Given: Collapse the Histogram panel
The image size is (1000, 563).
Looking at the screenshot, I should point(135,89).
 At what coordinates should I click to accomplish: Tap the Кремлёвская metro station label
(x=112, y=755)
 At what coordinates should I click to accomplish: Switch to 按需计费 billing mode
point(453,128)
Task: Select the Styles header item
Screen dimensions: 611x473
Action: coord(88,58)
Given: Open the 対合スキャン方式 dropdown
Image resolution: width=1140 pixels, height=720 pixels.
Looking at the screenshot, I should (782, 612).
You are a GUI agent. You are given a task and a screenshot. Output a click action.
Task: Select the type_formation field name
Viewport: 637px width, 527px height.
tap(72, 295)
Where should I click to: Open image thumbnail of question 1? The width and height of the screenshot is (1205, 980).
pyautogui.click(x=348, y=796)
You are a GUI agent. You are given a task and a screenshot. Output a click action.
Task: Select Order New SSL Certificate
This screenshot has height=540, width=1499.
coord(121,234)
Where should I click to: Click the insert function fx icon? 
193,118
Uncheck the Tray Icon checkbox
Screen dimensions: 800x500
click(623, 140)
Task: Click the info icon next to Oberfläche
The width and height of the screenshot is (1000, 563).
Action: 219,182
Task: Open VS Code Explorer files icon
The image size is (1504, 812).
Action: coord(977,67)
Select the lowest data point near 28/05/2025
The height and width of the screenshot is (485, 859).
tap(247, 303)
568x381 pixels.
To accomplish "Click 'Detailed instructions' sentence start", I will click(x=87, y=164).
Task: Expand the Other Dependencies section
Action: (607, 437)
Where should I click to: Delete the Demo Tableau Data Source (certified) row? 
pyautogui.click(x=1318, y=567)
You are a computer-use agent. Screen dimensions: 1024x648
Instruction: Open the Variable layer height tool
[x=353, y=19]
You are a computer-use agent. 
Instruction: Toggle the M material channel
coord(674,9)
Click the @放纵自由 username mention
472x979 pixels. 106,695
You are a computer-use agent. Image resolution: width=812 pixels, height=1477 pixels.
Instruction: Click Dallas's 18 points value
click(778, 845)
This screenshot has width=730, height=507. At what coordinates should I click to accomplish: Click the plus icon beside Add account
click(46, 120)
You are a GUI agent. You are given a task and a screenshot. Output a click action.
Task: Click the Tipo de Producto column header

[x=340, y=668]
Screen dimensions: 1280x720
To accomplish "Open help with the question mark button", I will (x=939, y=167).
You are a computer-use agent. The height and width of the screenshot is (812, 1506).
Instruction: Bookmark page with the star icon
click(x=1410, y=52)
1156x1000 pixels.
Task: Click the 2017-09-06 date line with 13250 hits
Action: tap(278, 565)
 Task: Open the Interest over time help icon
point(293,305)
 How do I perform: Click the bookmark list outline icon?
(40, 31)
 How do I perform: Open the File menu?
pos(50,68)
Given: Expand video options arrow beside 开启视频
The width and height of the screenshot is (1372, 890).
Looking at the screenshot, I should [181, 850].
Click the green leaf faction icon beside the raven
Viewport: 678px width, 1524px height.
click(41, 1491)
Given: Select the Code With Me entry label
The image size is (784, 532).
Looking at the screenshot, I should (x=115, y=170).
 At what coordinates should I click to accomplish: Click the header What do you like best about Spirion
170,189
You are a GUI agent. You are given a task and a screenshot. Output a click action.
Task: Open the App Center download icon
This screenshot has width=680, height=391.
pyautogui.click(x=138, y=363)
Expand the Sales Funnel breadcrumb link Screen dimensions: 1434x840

- [TO DO]: Copy out the entries in full, exactly as they appear.

- [SOLUTION FOR THIS TASK]:
Given: Collapse the Histogram panel
The image size is (1000, 563).
Looking at the screenshot, I should point(135,89).
 At what coordinates should I click to accomplish: Tap the Кремлёвская metro station label
(x=112, y=755)
 At what coordinates should I click to accomplish: Switch to 按需计费 billing mode
point(453,128)
Task: Select the Styles header item
Screen dimensions: 611x473
Action: coord(88,58)
Given: Open the 対合スキャン方式 dropdown
Image resolution: width=1140 pixels, height=720 pixels.
Looking at the screenshot, I should (782, 612).
You are a GUI agent. You are given a task and a screenshot. Output a click action.
Task: Select the type_formation field name
Viewport: 637px width, 527px height.
tap(72, 295)
Where should I click to: Open image thumbnail of question 1? The width and height of the screenshot is (1205, 980).
pyautogui.click(x=348, y=796)
You are a GUI agent. You are given a task and a screenshot. Output a click action.
Task: Select Order New SSL Certificate
This screenshot has height=540, width=1499.
coord(121,234)
Where should I click to: Click the insert function fx icon? 
193,118
Uncheck the Tray Icon checkbox
Screen dimensions: 800x500
click(623, 140)
Task: Click the info icon next to Oberfläche
The width and height of the screenshot is (1000, 563).
Action: 219,182
Task: Open VS Code Explorer files icon
The image size is (1504, 812).
Action: coord(977,67)
Select the lowest data point near 28/05/2025
The height and width of the screenshot is (485, 859).
tap(247, 303)
568x381 pixels.
To accomplish "Click 'Detailed instructions' sentence start", I will click(x=87, y=164).
Task: Expand the Other Dependencies section
Action: (607, 437)
Where should I click to: Delete the Demo Tableau Data Source (certified) row? 
pyautogui.click(x=1318, y=567)
You are a computer-use agent. Screen dimensions: 1024x648
Instruction: Open the Variable layer height tool
[x=353, y=19]
You are a computer-use agent. 
Instruction: Toggle the M material channel
coord(674,9)
Click the @放纵自由 username mention
472x979 pixels. 106,695
You are a computer-use agent. Image resolution: width=812 pixels, height=1477 pixels.
Instruction: Click Dallas's 18 points value
click(778, 845)
This screenshot has width=730, height=507. At what coordinates should I click to accomplish: Click the plus icon beside Add account
click(46, 120)
You are a GUI agent. You are given a task and a screenshot. Output a click action.
Task: Click the Tipo de Producto column header

[x=340, y=668]
Screen dimensions: 1280x720
To accomplish "Open help with the question mark button", I will (x=939, y=167).
You are a computer-use agent. The height and width of the screenshot is (812, 1506).
Instruction: Bookmark page with the star icon
click(x=1410, y=52)
1156x1000 pixels.
Task: Click the 2017-09-06 date line with 13250 hits
Action: tap(278, 565)
 Task: Open the Interest over time help icon
point(293,305)
 How do I perform: Click the bookmark list outline icon?
(40, 31)
 How do I perform: Open the File menu?
pos(50,68)
Given: Expand video options arrow beside 开启视频
The width and height of the screenshot is (1372, 890).
Looking at the screenshot, I should [181, 850].
Click the green leaf faction icon beside the raven
Viewport: 678px width, 1524px height.
click(41, 1491)
Given: Select the Code With Me entry label
The image size is (784, 532).
Looking at the screenshot, I should (x=115, y=170).
 At what coordinates should I click to accomplish: Click the header What do you like best about Spirion
170,189
You are a GUI agent. You are given a task and a screenshot. Output a click action.
Task: Open the App Center download icon
This screenshot has width=680, height=391.
pyautogui.click(x=138, y=363)
Expand the Sales Funnel breadcrumb link Screen dimensions: 1434x840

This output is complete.